The Telegraph
 
 
ARCHIVES
Since 1st March, 1999
 
THE TELEGRAPH
 
 
Email This Page
Singh to dial Pervez on ‘spy’
- Last hope

New Delhi/Islamabad, Aug. 23: Prime Minister Manmohan Singh today assured a team of Punjab lawmakers he would speak to Pervez Musharraf about the Indian given death for allegedly spying and setting off a train of blasts in Pakistan.

Pakistan’s Supreme Court had last week upheld the verdict of an anti-terror court convicting Sarabjit Singh of being an agent of the Research and Analysis Wing and having a hand in five bombings in Pakistan’s Punjab.

“The Prime Minister assured us he will speak to Pakistan President Musharraf and that the government will do all it can to save the life of Sarabjit Singh,” Punjab PCC chief Shamsher Singh Dullo said after a meeting with Singh.

“We urged the Prime Minister to do everything possible to save an innocent man. Why should he be punished for mistaken identity'”

Sarabjit’s family, which has threatened to commit mass suicide if he is hanged, has said he had nothing to do with RAW and had been drunk when he was caught across the LoC in August 1990. They have denied he is Manjeet Singh, the man Pakistan has put on death row.

Sarabjit’s sister Dalbir Kaur and her husband Baldev Singh ' who stay in Bhikiwindi village near Amritsar ' today met foreign minister K. Natwar Singh and urged him to take up the matter with Pakistan.

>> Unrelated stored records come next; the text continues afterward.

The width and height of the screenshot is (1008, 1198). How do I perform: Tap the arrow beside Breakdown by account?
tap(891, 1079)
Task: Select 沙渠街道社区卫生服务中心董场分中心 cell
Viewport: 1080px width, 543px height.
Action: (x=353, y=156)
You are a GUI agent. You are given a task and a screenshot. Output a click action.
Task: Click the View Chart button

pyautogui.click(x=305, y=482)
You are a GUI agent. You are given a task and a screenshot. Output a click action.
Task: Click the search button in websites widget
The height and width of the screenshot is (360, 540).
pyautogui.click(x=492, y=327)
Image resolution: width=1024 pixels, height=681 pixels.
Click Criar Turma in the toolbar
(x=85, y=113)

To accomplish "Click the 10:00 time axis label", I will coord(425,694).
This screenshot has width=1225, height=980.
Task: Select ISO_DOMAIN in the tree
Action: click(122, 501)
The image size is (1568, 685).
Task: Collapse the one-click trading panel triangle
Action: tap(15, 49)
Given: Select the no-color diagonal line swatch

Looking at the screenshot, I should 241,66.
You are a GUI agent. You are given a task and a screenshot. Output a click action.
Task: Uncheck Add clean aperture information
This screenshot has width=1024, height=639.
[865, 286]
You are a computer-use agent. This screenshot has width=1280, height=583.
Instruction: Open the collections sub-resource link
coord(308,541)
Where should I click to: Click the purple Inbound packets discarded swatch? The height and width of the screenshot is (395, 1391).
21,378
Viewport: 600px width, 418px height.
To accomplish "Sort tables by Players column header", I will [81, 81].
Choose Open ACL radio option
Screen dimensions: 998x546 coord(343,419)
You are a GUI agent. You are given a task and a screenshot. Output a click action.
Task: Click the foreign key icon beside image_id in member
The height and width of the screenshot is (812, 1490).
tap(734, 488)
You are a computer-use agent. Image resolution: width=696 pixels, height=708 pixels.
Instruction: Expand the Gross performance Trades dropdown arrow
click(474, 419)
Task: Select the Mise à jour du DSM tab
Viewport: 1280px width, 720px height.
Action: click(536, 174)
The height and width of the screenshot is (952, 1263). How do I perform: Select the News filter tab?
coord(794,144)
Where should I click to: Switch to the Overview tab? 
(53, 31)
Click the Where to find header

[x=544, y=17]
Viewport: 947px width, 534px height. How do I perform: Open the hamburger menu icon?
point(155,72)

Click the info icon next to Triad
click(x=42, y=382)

“It is a case of mistaken identity. The case is against some Manjeet Singh. My brother is innocent and I want the government to talk to Musharraf to save him,” Dalbir told newsmen.

She was accompanied by Punjab MPs Navjot Singh Sidhu, Avinash Rai Khanna, Ratan Singh Ajnala and S.S. Dhingra.

Dalbir also spoke to Pakistan foreign minister Khursheed Mehmood Kasuri who is believed to have told her only Musharraf can grant Sarabjit mercy.

Asked by a TV channel if Sarabjit would get to live, Kasuri said: “Frankly, when an appeal for clemency is made to the President, only then we would know.”

But he ruled out the case being one of mistaken identity. He said the case had been in court for 15 years but Sarabjit’s lawyer had never raised such an argument.

Sarabjit was keeping “good health” in jail, Kasuri added.

Pakistan’s foreign office confirmed it had received a formal request from the Indian government, seeking consular access to Sarabjit.

“Received from the Indian high commission in Islamabad today, the request is being processed,” foreign ministry spokesman Naeem Khan said in Islamabad.

Khan, too, challenged the contention that Sarabjit had been mistakenly convicted. He said the entire evidence had been carefully examined before the Supreme Court upheld the death sentence.

“His actual name was Sarabjit while he used Manjeet Singh as an alias while operating in Pakistan,” he said, adding it would be absolutely wrong to imply Sarabjit was “innocent and a victim of India-Pakistan animosity”.

“The government will take a decision on the request after consulting concerned departments and ministries, including the interior ministry,” the spokesman said.